Mariage, sous quel patronyme?

Mariage civile, signature des registres par le temoin © Sebastien Desarmaux/GodongDepuis 1988, la question du changement de nom -ou pas- des fiancés au moment de leur mariage et du nom de naissance que recevront leurs futurs enfants fait objet de débats à Berne. La dernière réforme du Code civil en 2013 a été suivie d’une nouvelle initiative parlementaire, sur laquelle la Commission juridique du National planche encore. Pourquoi tant de lenteurs, de difficultés à trouver une formule rassembleuse, claire et si possible simple? Parce que les questions qui se jouent autour du nom reflètent à la fois celles des identités personnelles et des valeurs d’une société, et qu’elles sont donc éminemment émotionnelles.

Le nom était encore considéré au XIXe siècle comme relevant de la sphère privée. En Suisse, il faut attendre 1907 et le premier Code civil (CC) du pays pour qu’il fasse l’objet de dispositions légales, pour des raisons d’ordre et d’identification, notamment en ce qui concerne les effets du mariage. Y est inscrite l’obli­gation pour la femme de pren­dre le nom de son époux.

Données enregistrées:
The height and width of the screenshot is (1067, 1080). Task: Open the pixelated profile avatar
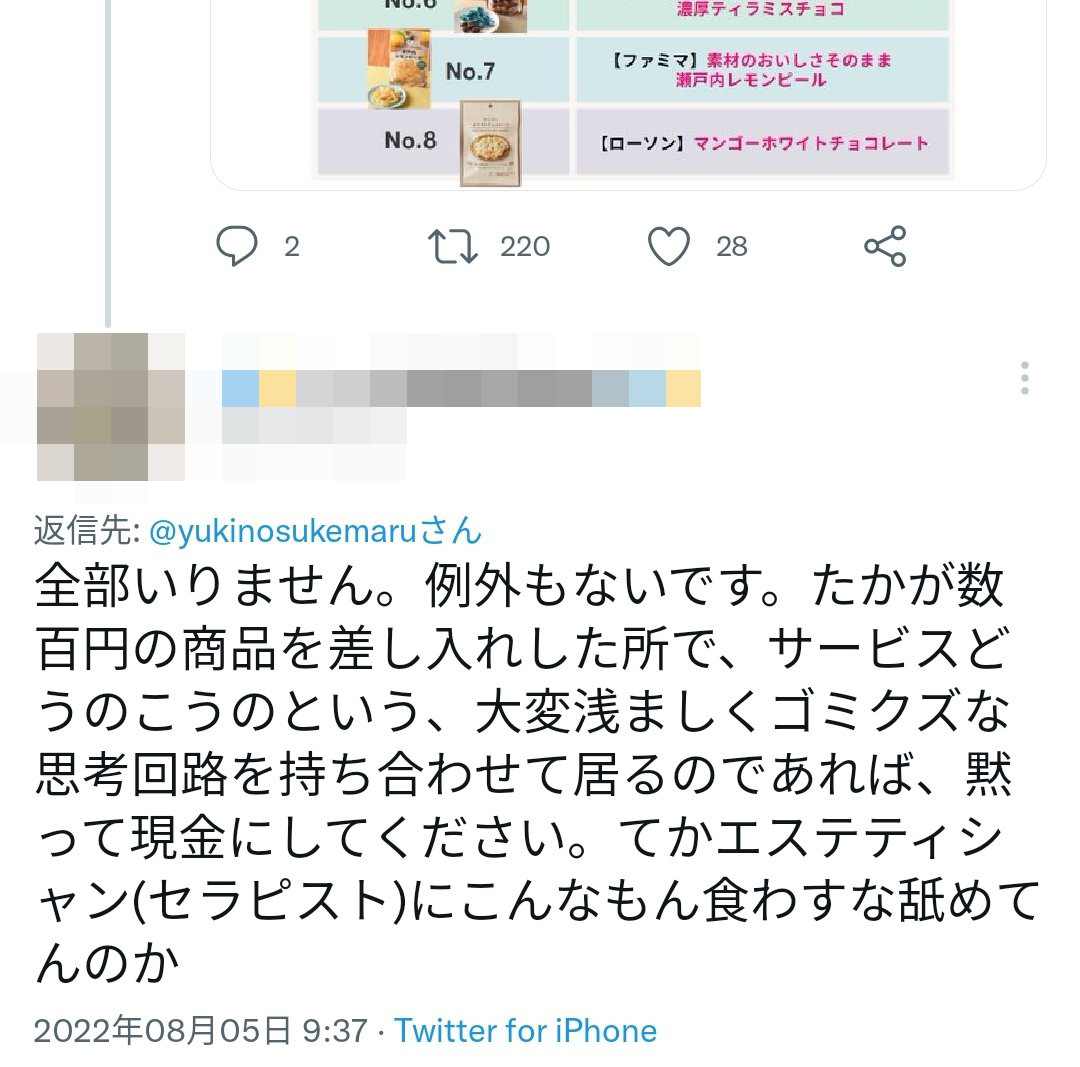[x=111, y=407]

Consigne 1:
D'après le passage, quelle obligation le premier Code civil suisse, adopté en 1907, imposait-il à la femme qui se mariait ?
Consigne 2:
Reproduisez le passage en commençant par « Mariage civile, signature » et en continuant jusqu'à « donc éminemment émotionnelles. » inclus.
Appuyez-vous uniquement sur le passage pour répondre.

Réponse proposée 1:
Il l'obligeait à prendre le nom de son époux.

Réponse proposée 2:
Mariage civile, signature des registres par le temoin © Sebastien Desarmaux/GodongDepuis 1988, la question du changement de nom -ou pas- des fiancés au moment de leur mariage et du nom de naissance que recevront leurs futurs enfants fait objet de débats à Berne. La dernière réforme du Code civil en 2013 a été suivie d’une nouvelle initiative parlementaire, sur laquelle la Commission juridique du National planche encore. Pourquoi tant de lenteurs, de difficultés à trouver une formule rassembleuse, claire et si possible simple? Parce que les questions qui se jouent autour du nom reflètent à la fois celles des identités personnelles et des valeurs d’une société, et qu’elles sont donc éminemment émotionnelles.